Written problem> Turn every line of the records below into a JSON list of strings, one string per line, and omit the blank lines.

--- begin Dataset excerpts ---

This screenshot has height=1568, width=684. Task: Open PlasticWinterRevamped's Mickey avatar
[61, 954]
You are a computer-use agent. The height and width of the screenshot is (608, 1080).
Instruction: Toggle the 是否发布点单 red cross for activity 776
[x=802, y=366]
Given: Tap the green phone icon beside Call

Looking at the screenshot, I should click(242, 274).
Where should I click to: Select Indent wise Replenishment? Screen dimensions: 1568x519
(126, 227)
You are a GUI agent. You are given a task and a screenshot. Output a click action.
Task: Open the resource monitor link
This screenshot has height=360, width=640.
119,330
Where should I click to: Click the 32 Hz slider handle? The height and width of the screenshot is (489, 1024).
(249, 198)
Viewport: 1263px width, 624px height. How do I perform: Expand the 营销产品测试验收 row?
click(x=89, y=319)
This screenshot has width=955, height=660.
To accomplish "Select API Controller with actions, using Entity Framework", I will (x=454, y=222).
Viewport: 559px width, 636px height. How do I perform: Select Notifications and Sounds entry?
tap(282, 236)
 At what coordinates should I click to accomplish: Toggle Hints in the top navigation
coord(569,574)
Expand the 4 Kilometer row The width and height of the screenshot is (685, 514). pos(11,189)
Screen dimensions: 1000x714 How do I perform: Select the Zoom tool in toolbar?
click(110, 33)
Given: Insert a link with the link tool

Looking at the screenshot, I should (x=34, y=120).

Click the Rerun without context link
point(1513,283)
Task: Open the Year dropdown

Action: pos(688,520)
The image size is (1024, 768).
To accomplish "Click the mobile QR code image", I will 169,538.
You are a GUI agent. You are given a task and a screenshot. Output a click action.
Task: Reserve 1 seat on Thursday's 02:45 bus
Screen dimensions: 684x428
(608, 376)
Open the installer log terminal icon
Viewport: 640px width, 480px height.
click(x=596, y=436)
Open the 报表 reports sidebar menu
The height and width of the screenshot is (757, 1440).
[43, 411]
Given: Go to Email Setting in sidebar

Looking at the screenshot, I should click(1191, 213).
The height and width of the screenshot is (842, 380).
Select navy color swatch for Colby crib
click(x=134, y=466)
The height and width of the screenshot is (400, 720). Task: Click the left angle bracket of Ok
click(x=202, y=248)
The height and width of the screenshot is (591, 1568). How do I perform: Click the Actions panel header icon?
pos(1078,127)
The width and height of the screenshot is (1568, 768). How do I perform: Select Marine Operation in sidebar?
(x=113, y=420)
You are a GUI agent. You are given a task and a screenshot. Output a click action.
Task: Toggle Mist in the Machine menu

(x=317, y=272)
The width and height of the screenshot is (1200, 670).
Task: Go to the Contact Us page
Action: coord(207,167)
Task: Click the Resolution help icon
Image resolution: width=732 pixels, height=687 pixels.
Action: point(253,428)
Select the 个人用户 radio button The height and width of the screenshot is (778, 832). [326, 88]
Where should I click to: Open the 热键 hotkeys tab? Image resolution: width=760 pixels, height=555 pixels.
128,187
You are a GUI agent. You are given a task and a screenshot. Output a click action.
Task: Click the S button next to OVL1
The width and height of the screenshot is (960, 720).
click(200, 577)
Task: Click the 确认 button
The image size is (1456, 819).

--- end Dataset excerpts ---

Answer to the problem>
[
  "This screenshot has height=1568, width=684. Task: Open PlasticWinterRevamped's Mickey avatar",
  "[61, 954]",
  "You are a computer-use agent. The height and width of the screenshot is (608, 1080).",
  "Instruction: Toggle the 是否发布点单 red cross for activity 776",
  "[x=802, y=366]",
  "Given: Tap the green phone icon beside Call",
  "Looking at the screenshot, I should click(242, 274).",
  "Where should I click to: Select Indent wise Replenishment? Screen dimensions: 1568x519",
  "(126, 227)",
  "You are a GUI agent. You are given a task and a screenshot. Output a click action.",
  "Task: Open the resource monitor link",
  "This screenshot has height=360, width=640.",
  "119,330",
  "Where should I click to: Click the 32 Hz slider handle? The height and width of the screenshot is (489, 1024).",
  "(249, 198)",
  "Viewport: 1263px width, 624px height. How do I perform: Expand the 营销产品测试验收 row?",
  "click(x=89, y=319)",
  "This screenshot has width=955, height=660.",
  "To accomplish \"Select API Controller with actions, using Entity Framework\", I will (x=454, y=222).",
  "Viewport: 559px width, 636px height. How do I perform: Select Notifications and Sounds entry?",
  "tap(282, 236)",
  " At what coordinates should I click to accomplish: Toggle Hints in the top navigation",
  "coord(569,574)",
  "Expand the 4 Kilometer row The width and height of the screenshot is (685, 514). pos(11,189)",
  "Screen dimensions: 1000x714 How do I perform: Select the Zoom tool in toolbar?",
  "click(110, 33)",
  "Given: Insert a link with the link tool",
  "Looking at the screenshot, I should (x=34, y=120).",
  "Click the Rerun without context link",
  "point(1513,283)",
  "Task: Open the Year dropdown",
  "Action: pos(688,520)",
  "The image size is (1024, 768).",
  "To accomplish \"Click the mobile QR code image\", I will 169,538.",
  "You are a GUI agent. You are given a task and a screenshot. Output a click action.",
  "Task: Reserve 1 seat on Thursday's 02:45 bus",
  "Screen dimensions: 684x428",
  "(608, 376)",
  "Open the installer log terminal icon",
  "Viewport: 640px width, 480px height.",
  "click(x=596, y=436)",
  "Open the 报表 reports sidebar menu",
  "The height and width of the screenshot is (757, 1440).",
  "[43, 411]",
  "Given: Go to Email Setting in sidebar",
  "Looking at the screenshot, I should click(1191, 213).",
  "The height and width of the screenshot is (842, 380).",
  "Select navy color swatch for Colby crib",
  "click(x=134, y=466)",
  "The height and width of the screenshot is (400, 720). Task: Click the left angle bracket of Ok",
  "click(x=202, y=248)",
  "The height and width of the screenshot is (591, 1568). How do I perform: Click the Actions panel header icon?",
  "pos(1078,127)",
  "The width and height of the screenshot is (1568, 768). How do I perform: Select Marine Operation in sidebar?",
  "(x=113, y=420)",
  "You are a GUI agent. You are given a task and a screenshot. Output a click action.",
  "Task: Toggle Mist in the Machine menu",
  "(x=317, y=272)",
  "The width and height of the screenshot is (1200, 670).",
  "Task: Go to the Contact Us page",
  "Action: coord(207,167)",
  "Task: Click the Resolution help icon",
  "Image resolution: width=732 pixels, height=687 pixels.",
  "Action: point(253,428)",
  "Select the 个人用户 radio button The height and width of the screenshot is (778, 832). [326, 88]",
  "Where should I click to: Open the 热键 hotkeys tab? Image resolution: width=760 pixels, height=555 pixels.",
  "128,187",
  "You are a GUI agent. You are given a task and a screenshot. Output a click action.",
  "Task: Click the S button next to OVL1",
  "The width and height of the screenshot is (960, 720).",
  "click(200, 577)",
  "Task: Click the 确认 button",
  "The image size is (1456, 819)."
]